Machine learning paves the way for modern, efficient statistical production

15 April 2021

International collaboration facilitated by UNECE is helping statistical organizations around the world move towards producing essential statistics in innovative ways based on machine learning (ML) and artificial intelligence (AI).

The Machine Learning 2021 Group, led by the United Kingdom’s Data Science Campus in collaboration with UNECE, is driving efforts to take ideas about machine learning and artificial intelligence from the realms of science fiction towards a reality that can contribute to cheaper, faster and more accurate statistics for crucial decision-making. A year-long initiative encompassing research, knowledge-sharing and capacity development is aiming to put ML front and centre in international efforts to modernize the way that statistics are produced.

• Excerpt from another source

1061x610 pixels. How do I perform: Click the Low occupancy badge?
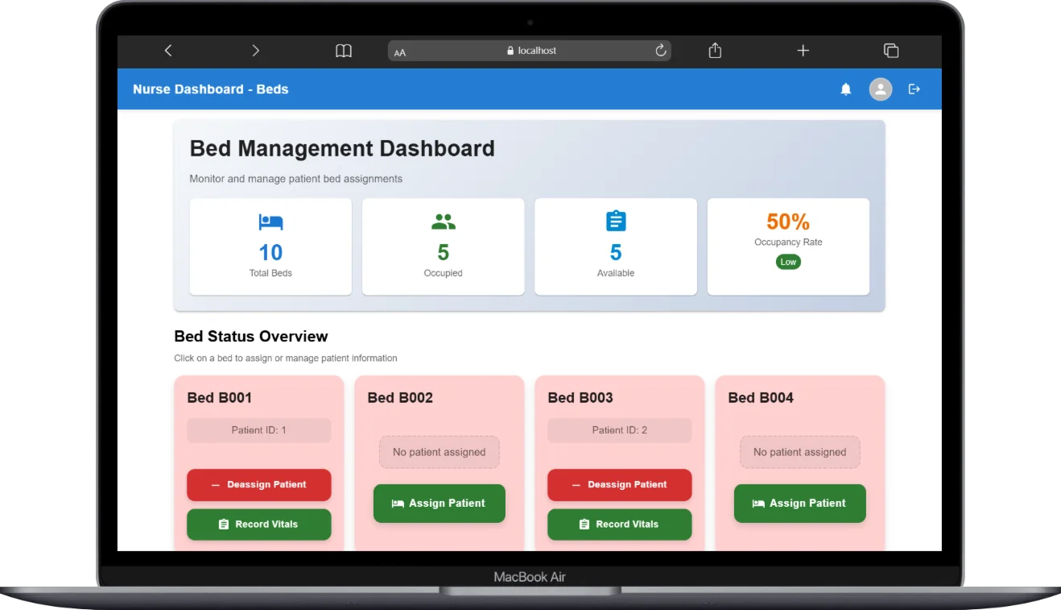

ML is already part of our day-to-day lives

ML and AI might seem like buzzwords, jargon terms relevant only to the world of tech geeks in the software industry. But we live in a digital world, and the truth is that tools based on ML and AI are all around us. The news apps we scroll through as we begin our day; the spam filters that keep junk emails at bay in our work inboxes; the social media that connect us with family and friends; the movie and television streaming sites with which we relax at the end of our day; from dawn until dusk our days are touched by the power of this new technology.

A data revolution

ML has successfully entered every corner of our lives, not only thanks to increases in computing power and advances in methods, but also due to a key phenomenon of recent years, known as the data revolution. The amount of digital data being created is growing at an unprecedented scale, as more and more services become digitalized and knowledge is increasingly being put on the web. Machine Learning depends on data—computers are fed data and instructed to look for patterns—so the more data, the more scope there is for machines to identify these patterns, or ‘learn’ from the information they are fed.

ML in official statistics: a cautious approach needed

The process of extracting patterns from data in ML is not so different from the core business of national statistical offices (NSOs), which traditionally process data from surveys, registers and administrative sources to produce the official statistics we depend upon such as GDP, employment rates and demographic figures. Indeed, many of the techniques used in ML have their roots in the statistical methods that NSOs have been using for decades. Expanding the scope of NSOs’ work to include these new techniques offers the potential to speed up processes that currently take a lot of time or human intervention, as well as the possibility of reducing the response burden on people asked to answer lots of questions in surveys. For example, ML can be used for classifying the jobs people hold and the industry they work in based on their answers to open-ended survey questions, an approach being piloted in Canada, Mexico, Serbia and Iceland.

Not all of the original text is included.